Friday, November 27, 2009

The Necrosocial

Dying to study?

Can we co-opt a position already co-opted by opponents?

Reading this piece after reading The Coming Insurrection, there's particular resonance in the idea that protest is only acceptable when its form and meaning are both managed by power. But I can't help thinking that the perpetual deliberation as a delaying tactic can't also be used to protesters' advantage. Delay is usually seen as the inactive moment between anticipation and doing (action), but this assumes that while protesting, the mobilized group is only protesting with its end being negotiation. If the goal is prolonging debate, then, delay would be beneficial to anyone but those seeking to "manage" the situation.

2 comments:

Stanley Bishop Burhans said...

Wow, student protest as zombie/vampire movie! That's wild, somewhat ridiculous, yet great. I do think gothic modes of protest would make more people interested in protest, actually.

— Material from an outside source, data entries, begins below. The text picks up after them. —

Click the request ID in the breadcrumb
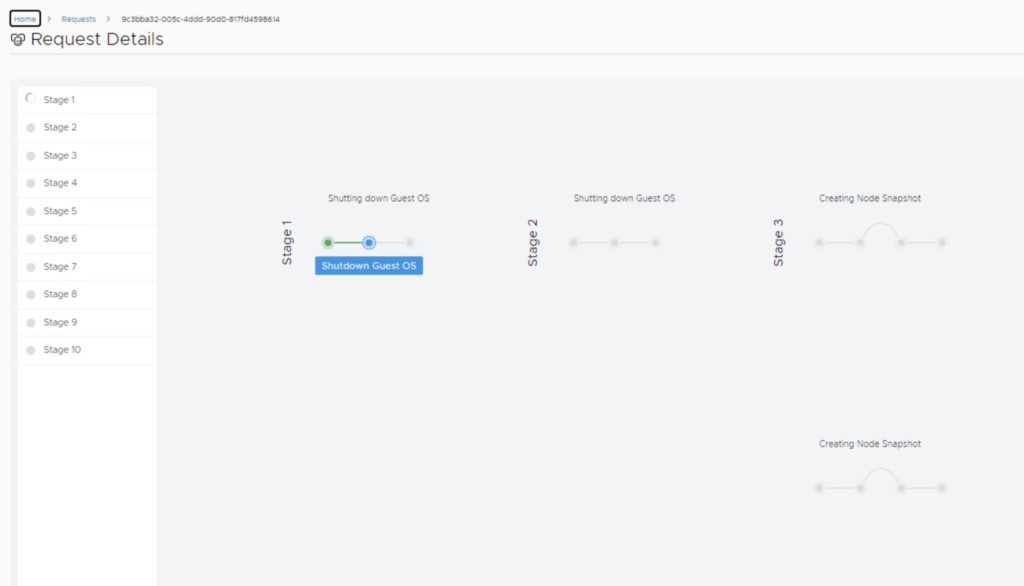The image size is (1024, 586). tap(200, 19)
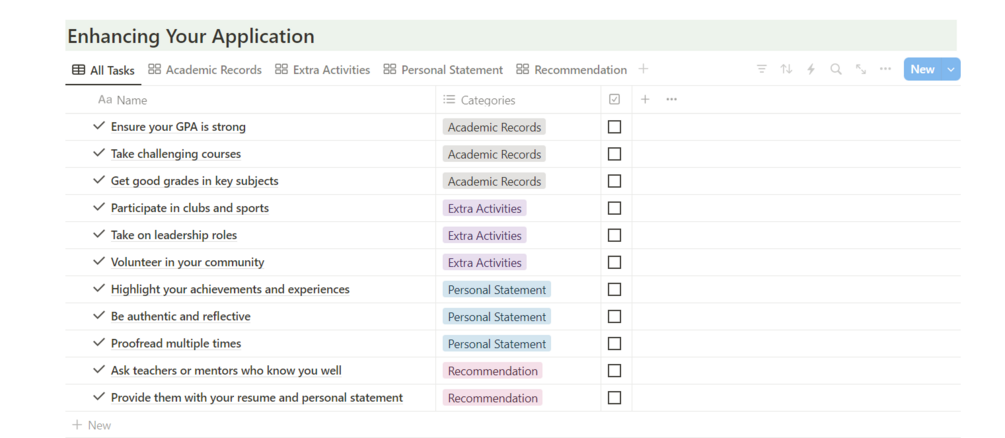Open the Categories column header menu
The height and width of the screenshot is (438, 1005).
point(487,100)
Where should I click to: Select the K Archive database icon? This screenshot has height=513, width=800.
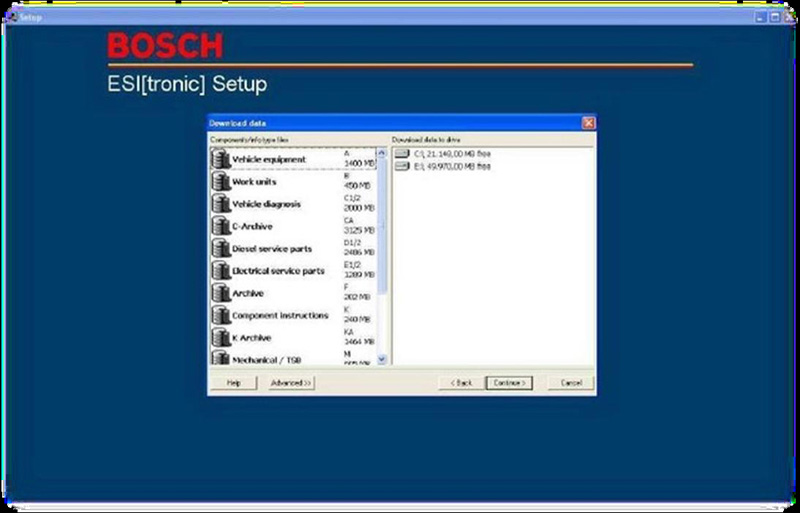click(x=220, y=337)
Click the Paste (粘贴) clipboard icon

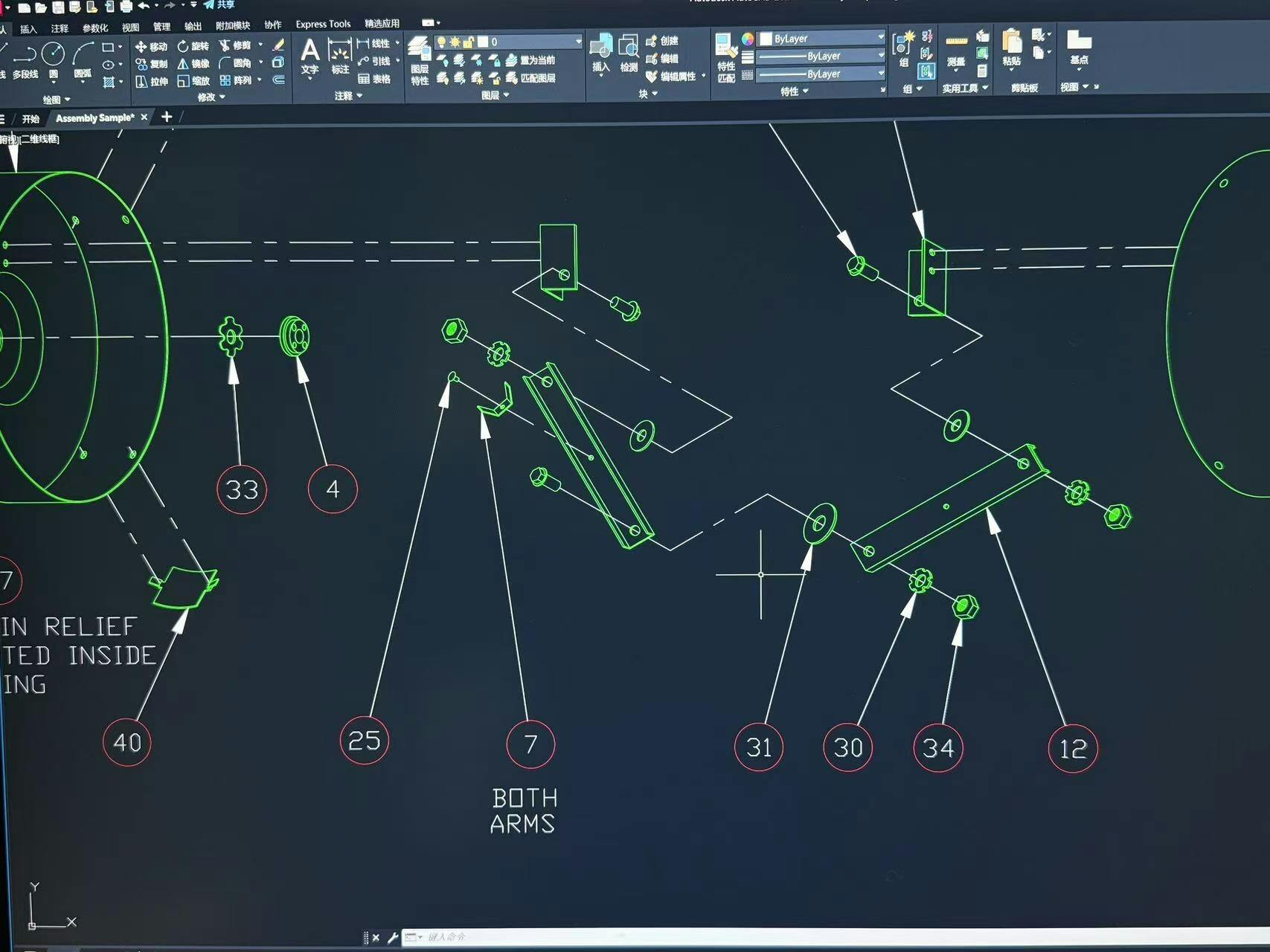click(x=1011, y=46)
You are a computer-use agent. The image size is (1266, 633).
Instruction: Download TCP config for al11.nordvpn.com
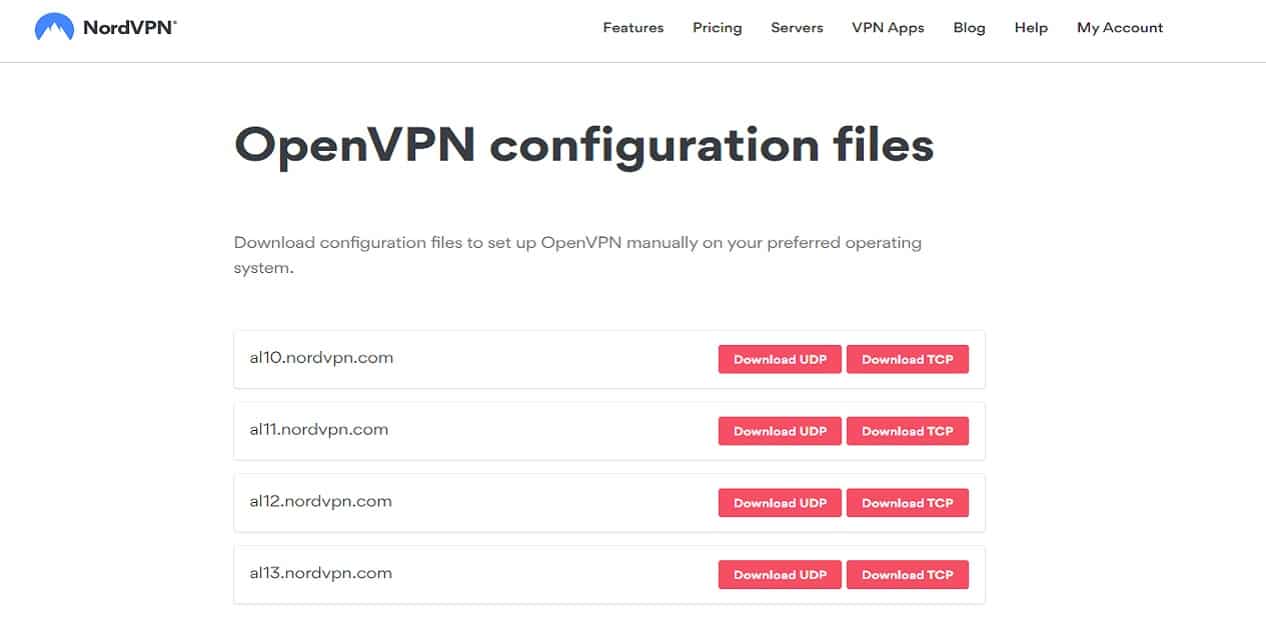[x=908, y=431]
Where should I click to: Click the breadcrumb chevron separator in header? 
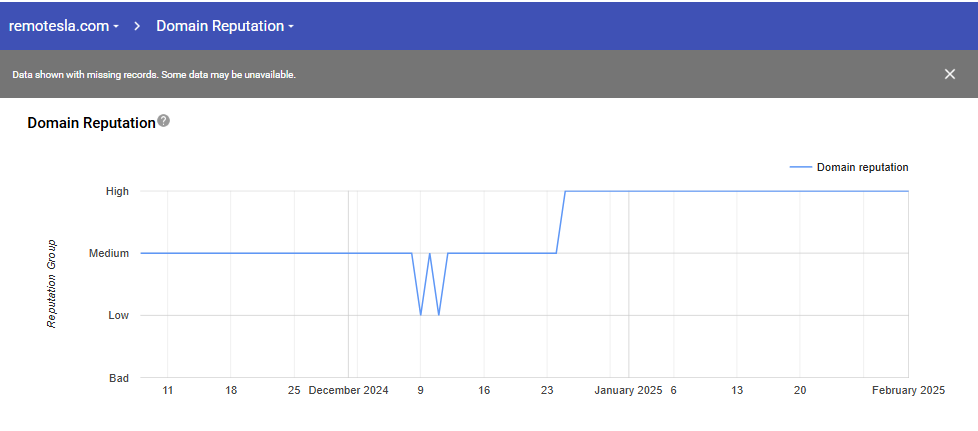(x=137, y=26)
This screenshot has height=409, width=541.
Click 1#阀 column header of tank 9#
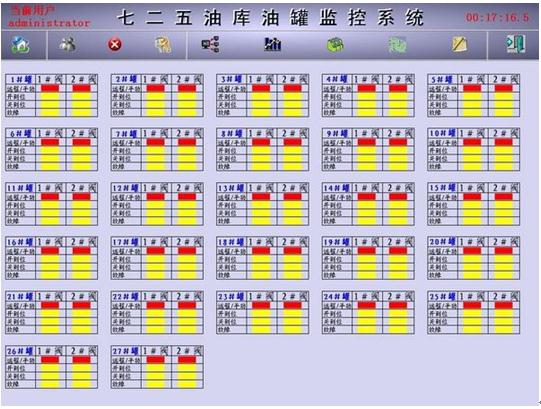pos(367,133)
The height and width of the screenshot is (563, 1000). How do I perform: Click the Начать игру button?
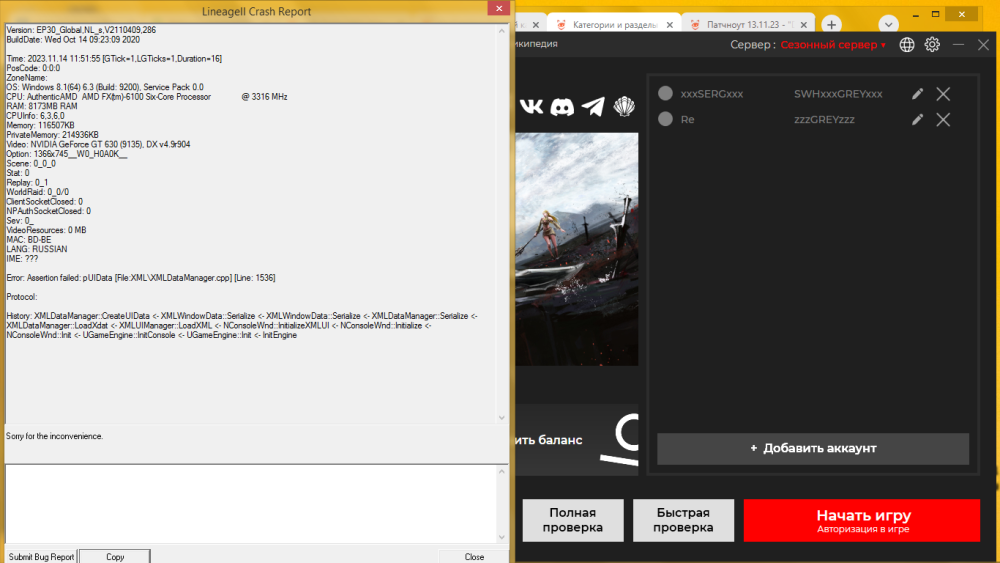coord(863,521)
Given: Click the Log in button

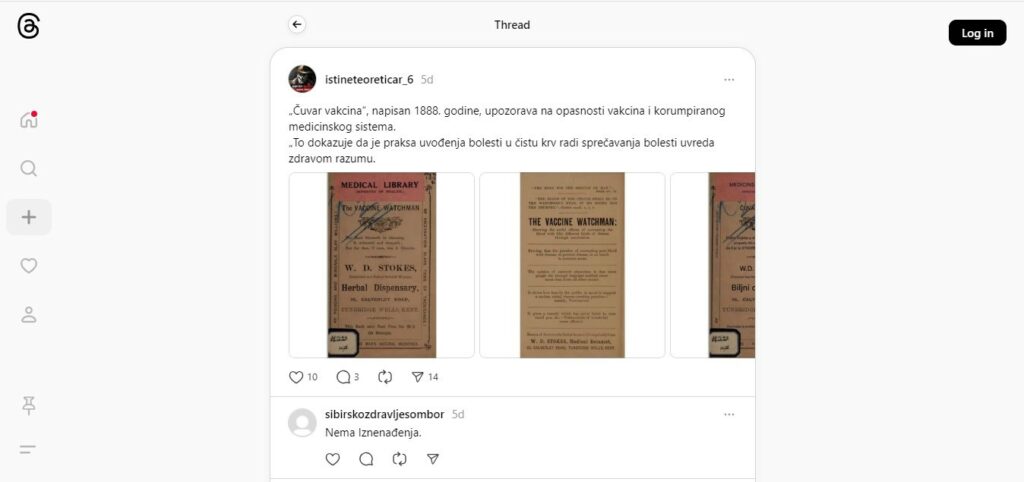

Two things I've read lately that seem to relate--Kasey Mohammad's essay on the political life of zombies in Philosophy and the Undead (a somewhat silly anthology he co-edited) and Alan Sokal (parpetrator of the Sokal hoax)'s attack on Foucault, which seems to be mirrored in "the Necrosocial".

Here's Sokal's afterword to his hoax paper:

http://www.physics.nyu.edu/faculty/sokal/afterword_v1a/afterword_v1a_singlefile.html

in which he quotes a philosopher named Alan Ryan saying:

"The minority view was always that power could be undermined by truth ... Once you read Foucault as saying that truth is simply an effect of power, you've had it. ... "

This seems to resonate with the comment in "The Necrosocial" that "And so we attend lecture after lecture about how ‘discourse’ produces ‘subjects,’ ignoring the most obvious fact that we ourselves are produced by this discourse about discourse which leaves us believing that it is only words which matter, words about words which matter."

Interesting, is the student left going to figure out that discourse theory is not about revolt?

Ryan said...

On your cue, and mainly because I liked what you reprinted from it on your blog, I've read The Coming Insurrection. I find its premise to be similar to your post and The Necrosocial. Namely, there are many ways toward equality, and while the University system was supposedly set up with that goal in mind (by some, not all), it has largely failed. The split between theoretical and "practical" leftist thought has largely been an illustration of why a leftism based solely on theory will not work. Discourse, if you can "keep 'em talking" is a way to appease. If we believe that we have a voice, then action is delayed, since to act is to jeopardize our part in the discourse itself. Discourse is pacification. But whether discourse can function as a delaying tactic to be used against Power is something to consider, too.

If The Invisible Committee has it right, then our defects and failings-- like perhaps that of "too much talk not enough action"--can be used for subversion. Granted, their discussion seems more of a mental/physiological one: that our mental and biological failings are to be embraced as aspects of our inability to be assimilated and alienated as lonely atoms (incidentally, a term William T. Vollman uses heavily in his discussion/justification of violence).